How are you doing now @wheresmyhairytoe? I hope you've taken some more time off, it just makes sense to try to get yourself in a better place before going back to work.
I'm doing ok, have felt quite anxious over the past couple of days, PMT related I think so hopefully it will subside soon. I don't take medication for it but I'm trying Calms and I think they might be helping, does anyone else use them? I'm off work next week so I need to make the most of that, eating well, getting fresh air and exercise etc.

wheresmyhairytoe · 22/10/2020 19:51

A bit better today thank you. Been signed off for another 2 weeks thankfully which has given me some relief.
Managed to go to the shops today on my own. Was very anxious but did it.

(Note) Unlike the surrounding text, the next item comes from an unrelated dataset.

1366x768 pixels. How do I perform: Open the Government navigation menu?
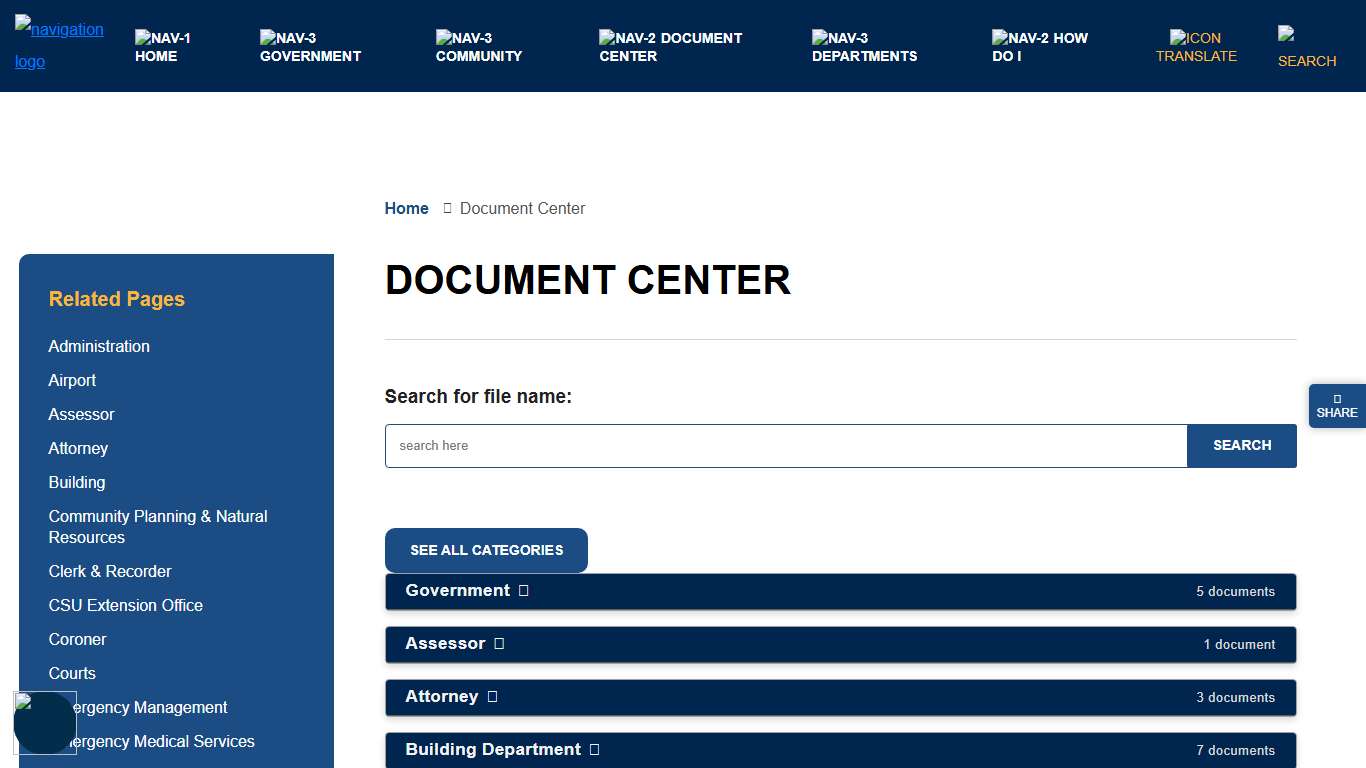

Lighthousekeeper27 · 22/10/2020 20:28

Well done you @wheresmyhairytoe! Hopefully another couple of weeks off will make a big difference to you.
I've just been reading a thread about carbs and several posters have suggested that eating plenty of carbs is good for their anxiety. I have suspected the same recently, I don't low carb but I make an effort to have larger amounts of protein and fat and less carbs in my diet than would be my natural choice, I think I might indulge in more carbs for a while and see if it helps my anxiety.